Vor genau zwei Jahren, am 1. Oktober 1976, druckten wir einen Artikel von Rolf Mainz ab, in dem der ehemalige Verlagslektor aus Leipzig schilderte, wie es einem DDR-Bürger ergehen kann, der einen Ausreiseantrag in die Bundesrepublik stellt. Der Artikel hieß: "Berufsverbot in der DDR. Genossen, kommt doch zu uns."

Vier Tage nach Erscheinen des Artikels und nachdem ihn die Genossen im Ostberliner Staatssicherheitsdienst gelesen hatten, griffen Honeckers Häscher zu. Sie verhafteten Rolf Mainz und in einem Aufwasch in Schwerin auch gleich seinen Bruder, den Zahnarzt Dr. Klaus Mainz. Klaus Mainz hatte ebenfalls einen Ausreiseantrag gestellt und dieses Begehren dem ZDF mitgeteilt. In Löwenthals Magazinsendung wurde daraufhin darüber berichtet.

Beide Brüder wurden monatelang verhört und schließlich in voneinander unabhängigen Verfahren in Leipzig und Schwerin vor Gericht gestellt und zu hohen Haftstrafen verurteilt. Rolf bekam viereinhalb Jahre, Klaus vier Jahre. Ihr Verbrechen: Staatsfeindliche Hetze gegen die DDR.

In einem zweiten Verfahren wurde Rolf Mainz abermals verurteilt. Diesmal wurde ihm sein Verhalten im Zuchthaus Brandenburg zur Last gelegt. Angeblich soll er andere Häftlinge beraten haben, wie man eine illegale Zeitung herstellt. Die Höhe der neuen Haftstrafe: fünf Jahre.

Ehemalige Gefangene aus Brandenburg berichteten jetzt über den besorgniserregenden Gesundheitszustand von Rolf Mainz. Ein Arzt, der ihn im Haftkrankenhaus von Brandenburg behandelt hat: "Rolf hat ein groschengroßes Ulcus duodeni (Zwölffingerdarmgeschwür)." Er weigert sich aus verständlichen Gründen, operieren zu lassen, erklären andere Mitgefangene. Dehn daß mißliebige Gefangene, und Rolf Mainz gehört zu ihnen, ganz plötzlich "sterben", ist nicht auszuschließen. Die Zustände in der Brandenburger Strafanstalt schreien gen Himmel. Jährlich werden dort Gefangene von Lebenslänglichen totgeschlagen. Täglich befinden sich Gefangene im Hungerstreik, um gegen die unmenschlichen Haftbedingungen zu protestieren. Hungerstreiks werden in Brandenburg regelmäßig nach dem achten Tag brutal unterbrochen. Das Rezept: Dem gefesselten Gefangenen wird subcutan, also unter die Haut, hypertone Kochsalzlösung infundiert. Dadurch wird ein so extremes Durstgefühl provoziert, das der Gefangene nur beenden kann, wenn er die vor ihm aufgestellte Suppe auslöffelt.
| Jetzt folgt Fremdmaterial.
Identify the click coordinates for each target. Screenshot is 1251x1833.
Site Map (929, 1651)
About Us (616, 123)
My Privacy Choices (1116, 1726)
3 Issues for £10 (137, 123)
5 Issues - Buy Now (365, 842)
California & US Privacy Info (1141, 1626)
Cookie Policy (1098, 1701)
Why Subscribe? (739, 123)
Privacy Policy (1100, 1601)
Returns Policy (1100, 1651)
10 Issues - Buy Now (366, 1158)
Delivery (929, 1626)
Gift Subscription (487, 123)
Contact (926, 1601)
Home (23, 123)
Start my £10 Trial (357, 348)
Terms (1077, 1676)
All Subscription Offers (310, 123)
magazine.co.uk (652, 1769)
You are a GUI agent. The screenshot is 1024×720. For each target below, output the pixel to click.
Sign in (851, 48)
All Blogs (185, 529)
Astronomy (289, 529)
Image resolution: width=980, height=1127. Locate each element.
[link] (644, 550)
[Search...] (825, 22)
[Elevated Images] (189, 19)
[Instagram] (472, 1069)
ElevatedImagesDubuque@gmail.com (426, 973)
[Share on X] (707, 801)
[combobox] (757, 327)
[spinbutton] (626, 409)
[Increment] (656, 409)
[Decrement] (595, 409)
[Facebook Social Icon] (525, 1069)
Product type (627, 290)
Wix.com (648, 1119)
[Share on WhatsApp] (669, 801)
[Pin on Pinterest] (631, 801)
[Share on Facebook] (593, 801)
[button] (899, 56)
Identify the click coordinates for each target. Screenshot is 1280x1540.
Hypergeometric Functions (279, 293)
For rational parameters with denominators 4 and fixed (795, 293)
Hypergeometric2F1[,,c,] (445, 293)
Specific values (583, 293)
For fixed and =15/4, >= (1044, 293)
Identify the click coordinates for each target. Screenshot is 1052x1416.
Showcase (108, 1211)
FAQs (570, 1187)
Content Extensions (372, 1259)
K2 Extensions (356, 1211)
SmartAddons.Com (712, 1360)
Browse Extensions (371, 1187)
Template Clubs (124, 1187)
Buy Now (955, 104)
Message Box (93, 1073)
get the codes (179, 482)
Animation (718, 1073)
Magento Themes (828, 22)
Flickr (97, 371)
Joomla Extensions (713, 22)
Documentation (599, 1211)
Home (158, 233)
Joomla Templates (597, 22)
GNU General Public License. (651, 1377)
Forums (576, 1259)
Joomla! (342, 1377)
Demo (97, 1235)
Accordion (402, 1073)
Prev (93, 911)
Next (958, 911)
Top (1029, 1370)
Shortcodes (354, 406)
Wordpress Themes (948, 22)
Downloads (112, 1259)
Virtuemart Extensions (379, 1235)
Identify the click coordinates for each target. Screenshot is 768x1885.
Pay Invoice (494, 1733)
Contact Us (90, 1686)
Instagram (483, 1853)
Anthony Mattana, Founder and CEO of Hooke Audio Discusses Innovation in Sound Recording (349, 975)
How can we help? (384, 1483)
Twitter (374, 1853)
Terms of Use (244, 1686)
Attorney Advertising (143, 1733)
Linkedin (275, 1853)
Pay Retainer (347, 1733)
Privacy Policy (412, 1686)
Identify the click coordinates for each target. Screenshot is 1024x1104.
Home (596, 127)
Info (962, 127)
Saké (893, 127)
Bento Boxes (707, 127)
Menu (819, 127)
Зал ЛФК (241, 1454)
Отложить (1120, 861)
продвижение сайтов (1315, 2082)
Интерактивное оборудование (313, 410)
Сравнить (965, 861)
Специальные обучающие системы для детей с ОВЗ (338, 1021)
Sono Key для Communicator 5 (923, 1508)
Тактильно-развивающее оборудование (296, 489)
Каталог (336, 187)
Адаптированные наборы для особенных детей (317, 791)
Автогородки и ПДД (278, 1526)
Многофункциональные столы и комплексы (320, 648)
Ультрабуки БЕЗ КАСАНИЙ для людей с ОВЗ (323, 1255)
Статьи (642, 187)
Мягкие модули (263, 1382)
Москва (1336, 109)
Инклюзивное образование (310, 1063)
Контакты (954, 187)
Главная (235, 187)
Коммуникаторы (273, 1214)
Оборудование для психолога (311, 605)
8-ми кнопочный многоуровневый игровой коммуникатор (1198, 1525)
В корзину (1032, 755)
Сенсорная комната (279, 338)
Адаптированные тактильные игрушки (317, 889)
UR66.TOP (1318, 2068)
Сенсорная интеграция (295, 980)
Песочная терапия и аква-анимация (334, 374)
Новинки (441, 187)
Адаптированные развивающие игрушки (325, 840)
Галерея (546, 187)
Rolf Mainz schwebt in akuter Lebensgefahr. Als Diät wird ihm eine salzlose Wassersuppe verordnet. Bislang her er 20 Kilo abgenommen. Die DDR macht sich eines nicht wiedergutzumachenden Verbrechens schuldig, wenn sie Rolf Mainz nicht unverzüglich in die Bundesrepublik "abschiebt".

Sein Bruder Klaus ist seit Mai wieder auf freiem Fuß. Er wurde "freigekauft". Vor vier Wochen durften auch seine Frau und die beiden Kinder ausreisen. Klaus Mainz, Jahrgang 1940, ein sportlicher Typ, er hielt 1958 den gesamtdeutschen Jugendrekord im Hochsprung mit 1,93 Meter, hat die Haft in Cottbus ohne Schaden überstanden, obwohl er die letzten neun Monate in strenger Einzelhaft absaß und unter akutem Eiweißmangel litt. Seine Tagesration: acht Scheiben Brot, zehn Gramm Butter, 20 Gramm Margarine, eine Schüssel Suppe, kein Obst, kein Gemüse.